Selected excerpt section start
The Tritons ranked outside the top 250 in Adjusted Defensive Efficiency and 2-point defense last year, per KenPom. If they want to compete in the Big West this season, they’ll need to improve at both ends of the court.
Cal State Fullerton Titans
|ATS Record ’21-22||17-12-1|
|O/U Record ’21-22||12-17-1|
After finding their way to three of the last four Big West Tournament finals, the Titans are now faced with replacing 60% of their scoring from a season ago. No team in the Big West returns fewer minutes than Fullerton, per Bart Torvik.
The upside to the Titans’ lack of return production is an opportunity for last season’s Big West Sixth Man of the Year Jalen Harris to move into a starting role. Harris is the team’s leading return scorer and shot 43% from deep last season.
If the Titans want to get back to the Big West title game, they’ll need Harris to effectively transition into a starting role while a talented group of transfers find a way to work around him.
They’ll also need to make perimeter defense a priority. The Titans were ninth in conference play in 3-point defense, allowing opponents to shoot 35.6% from beyond the arc.
Cal State Bakersfield Roadrunners
|ATS Record ’21-22||6-17-2|
|O/U Record ’21-22||14-11-0|
The Roadrunners were not just one of the worst offensive teams in the Big West last year — they were among the worst in the country. Bakersfield ended the season ranked 350th in effective FG% and 353rd in 3-point percentage, per KenPom.
The Roadrunners will look to correct that with the arrival of seven newcomers.
Transfer Naseem Gaskin could be the most significant improvement to the offense, but he’s also the most unproven.
Gaskin redshirted as a freshman at Utah and sat out due to transfer rules the following year at Montana. Last season, he led the San Francisco City College Rams to the CCCAA Championship, averaging 16.5 points and six assists per game while shooting 53.2% overall and 42.2% from beyond the arc.
Only time will tell how his output will translate to Division I.
The best-case scenario for Cal State Bakersfield would be competing as a middle-of-the-pack team in the Big West.
Cal State Northridge Matadors
|ATS Record ’21-22||10-18-0|
|O/U Record ’21-22||13-15-0|
Northridge finished dead last in the Big West a season ago. However, that was primarily due to losing nine scholarship players to injury.
The Matadors bring in multiple players this year who have had success in the areas they struggled with the most last year.
But most of those players have only come off the bench in the past. Can they transition successfully to a starting role?
The Matadors should improve considerably when it comes to shooting and limiting turnovers. But when it comes to their standing in the Big West rankings, I don’t think we’ll see them much higher than where they finished last year.
Cal Poly Mustangs
|ATS Record ’21-22||14-13-0|
|O/U Record ’21-22||11-16-0|
Cal Poly returns more minutes than anyone else in the conference. The only problem? Those minutes weren’t very productive.
Selected excerpt section end
Given data section start
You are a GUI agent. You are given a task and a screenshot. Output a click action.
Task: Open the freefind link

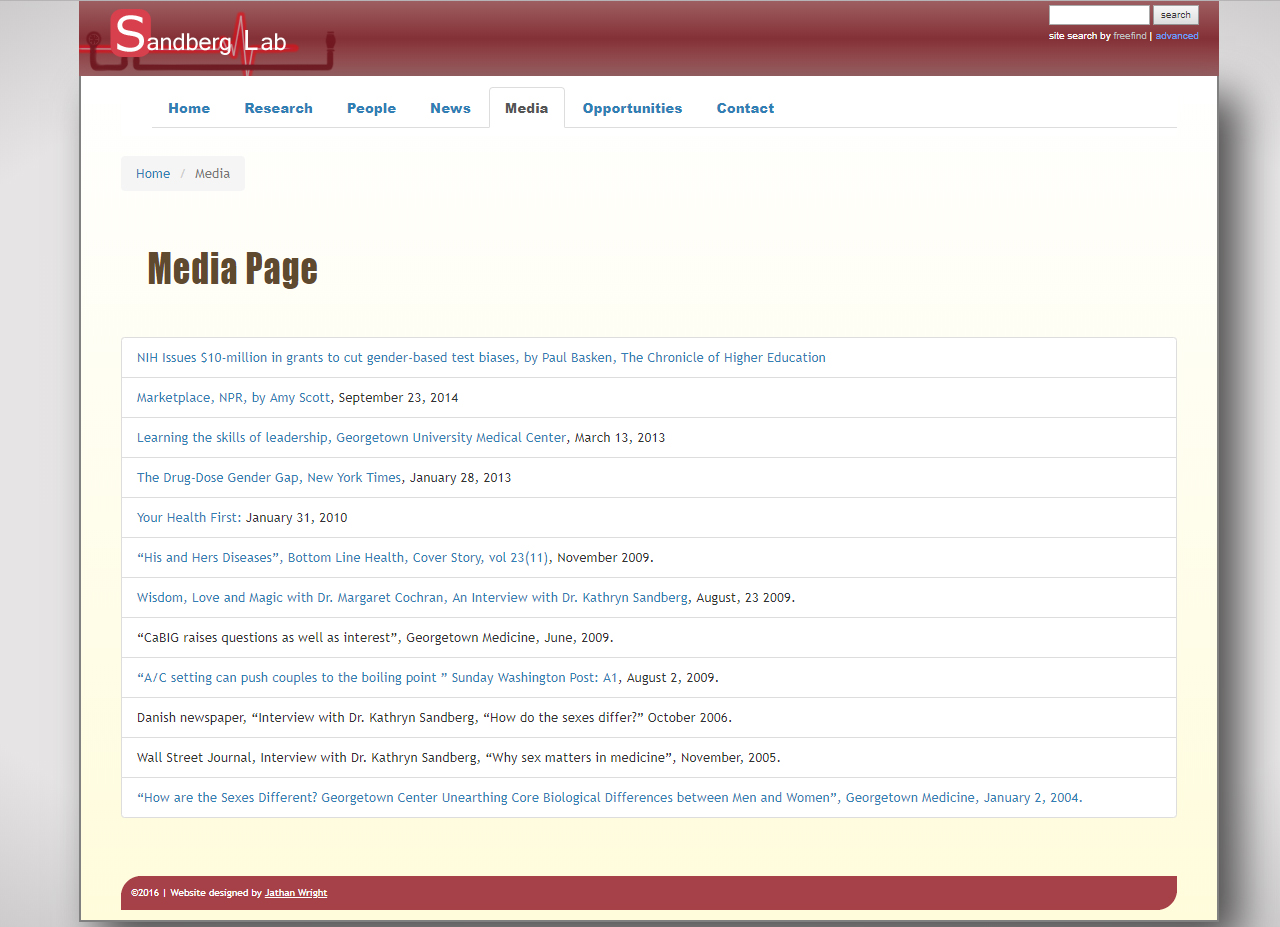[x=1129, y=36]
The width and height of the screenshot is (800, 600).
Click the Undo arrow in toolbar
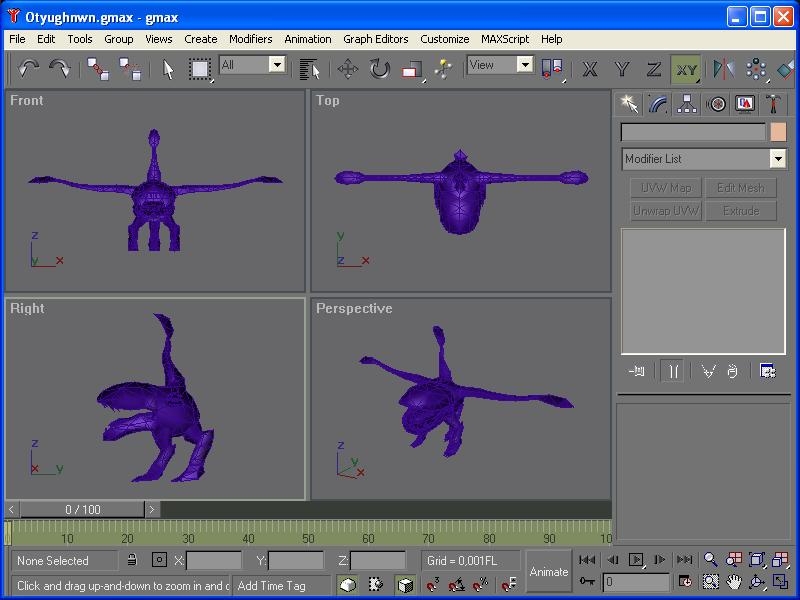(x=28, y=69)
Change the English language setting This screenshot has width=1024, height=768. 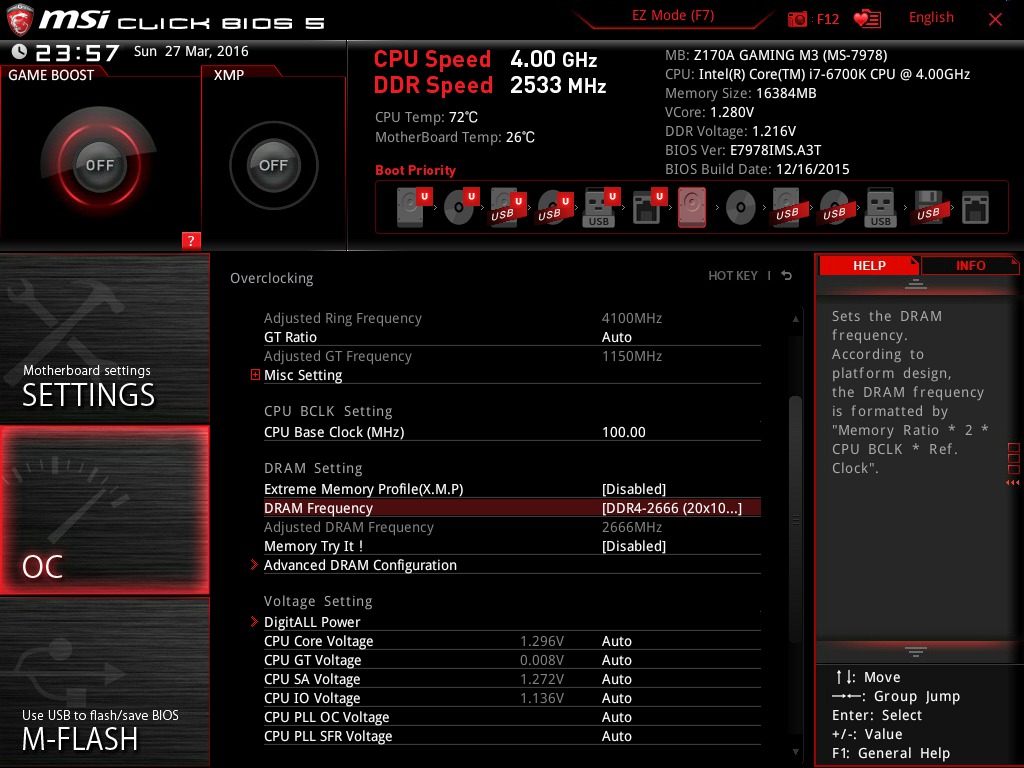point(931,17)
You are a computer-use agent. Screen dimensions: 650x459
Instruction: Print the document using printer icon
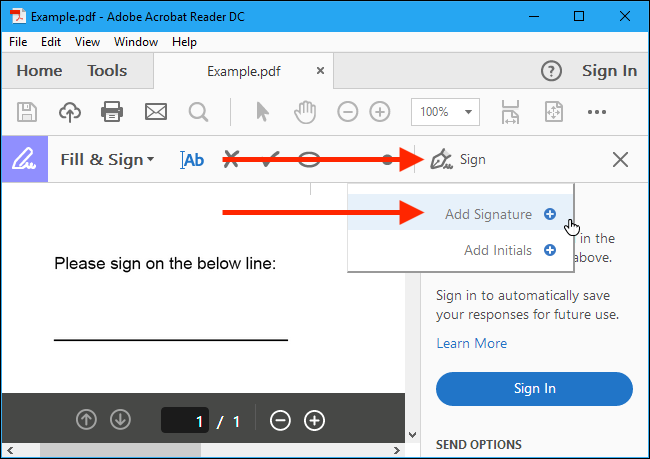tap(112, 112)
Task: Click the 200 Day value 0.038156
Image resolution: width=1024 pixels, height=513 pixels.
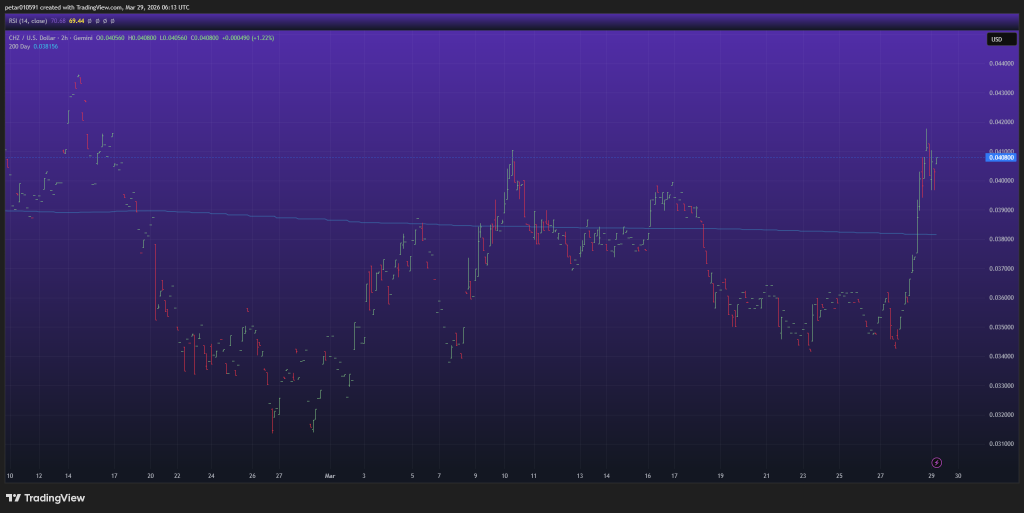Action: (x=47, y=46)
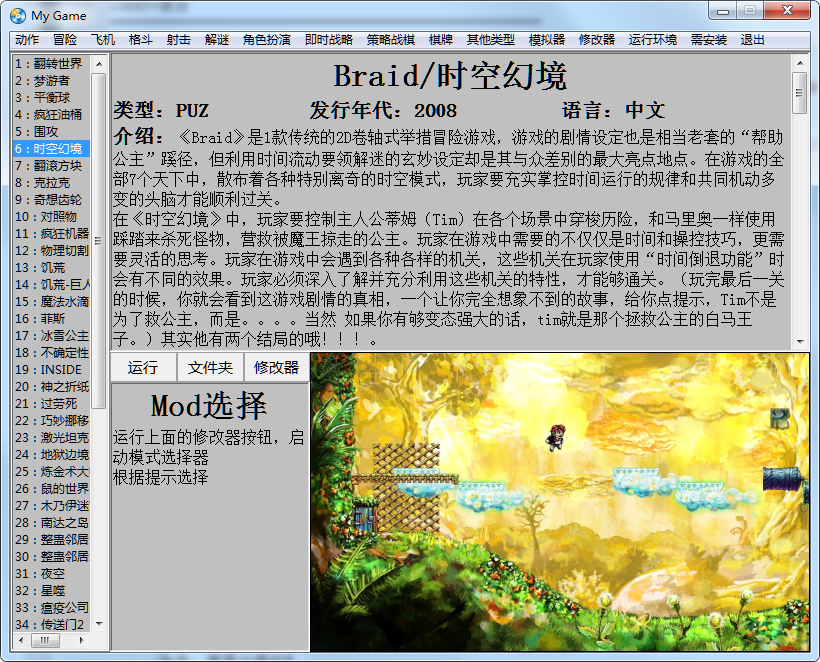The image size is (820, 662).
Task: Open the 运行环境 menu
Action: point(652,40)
Given data section end
• [Explore the material]
(1) List the full names of the teams that appear as section headings in the Big West text.
(2) Reproduce word for word the part of the Big West text that opens with the words containing "Gaskin redshirted as" and closes with "most last year.".
The items play no part in this work.

• [Responses to the exercise]
(1)
Cal State Fullerton Titans
Cal State Bakersfield Roadrunners
Cal State Northridge Matadors
Cal Poly Mustangs

(2)
Gaskin redshirted as a freshman at Utah and sat out due to transfer rules the following year at Montana. Last season, he led the San Francisco City College Rams to the CCCAA Championship, averaging 16.5 points and six assists per game while shooting 53.2% overall and 42.2% from beyond the arc.
Only time will tell how his output will translate to Division I.
The best-case scenario for Cal State Bakersfield would be competing as a middle-of-the-pack team in the Big West.
Cal State Northridge Matadors
|ATS Record ’21-22||10-18-0|
|O/U Record ’21-22||13-15-0|
Northridge finished dead last in the Big West a season ago. However, that was primarily due to losing nine scholarship players to injury.
The Matadors bring in multiple players this year who have had success in the areas they struggled with the most last year.